S'il est élu, sa politique se heurtera aux défis du législatif, où les partis de droite détiennent la majorité au Sénat comme à la Chambre basse depuis les élections d'avril.

LIENS AVEC CASTILLO

Les propositions de Sanchez et ses liens étroits avec l'ex-président Castillo ont inquiété les investisseurs dans l'un des principaux pays producteurs de cuivre et d'autres métaux au monde.

Castillo, évincé en 2022 après une présidence chaotique et de courte durée qui s'est achevée par une tentative de dissolution du Congrès, a officiellement apporté son soutien à Sanchez depuis sa cellule. Il est inculpé pour rébellion et conspiration contre l'Etat.

Sanchez a déclaré qu'il ne rendrait pas le pouvoir à Castillo s'il était élu. Il s'est toutefois engagé à obtenir sa libération et à demander justice pour les personnes tuées lors des manifestations qui ont suivi sa destitution.

Ancien ministre du Commerce extérieur sous Castillo, Sanchez soutient que le Pérou doit rester ouvert aux partenaires internationaux, mais selon des conditions 'justes'. Il a mis l'accent sur le transfert de technologie, l'industrialisation et la protection de l'environnement.

RACINES RELIGIEUSES

Ayant grandi dans une famille autochtone originaire du sud du Pérou, Sanchez a décrit une enfance modeste et a confié avoir un temps aspiré à devenir prêtre, situant ses origines politiques dans l'action sociale au sein de l'Eglise.

Il a précisé qu'en tant que catholique, il ne soutenait l'avortement qu'en cas de viol ou lorsque la vie de la mère est en danger, et qu'il s'opposait à toute forme de discrimination fondée sur l'orientation sexuelle, la race ou la religion.

Le parti de Sanchez a proposé des changements radicaux pour lutter contre la corruption, notamment des peines plus sévères, l'interdiction à vie d'exercer des fonctions publiques et une refonte du système judiciaire.

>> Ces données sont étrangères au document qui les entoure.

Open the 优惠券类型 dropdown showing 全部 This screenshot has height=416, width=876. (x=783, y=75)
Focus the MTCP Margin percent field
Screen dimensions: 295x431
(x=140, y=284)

Il a également appelé les forces armées à soutenir la police pour lutter contre la criminalité organisée croissante, une préoccupation majeure des électeurs selon les sondages.

'Le meurtre, l'insécurité et la corruption forment un seul et même problème', a-t-il déclaré. 'Et la lutte doit être totale.'

Sanchez lui-même a fait l'objet d'allégations de délinquance financière. Un procureur péruvien l'accuse d'avoir fait de fausses déclarations lors de procédures administratives et d'avoir falsifié des informations relatives aux contributions de campagne. Son avocat a rejeté ces accusations. Un juge devrait décider le 27 mai si l'affaire sera portée devant les tribunaux, selon les médias locaux.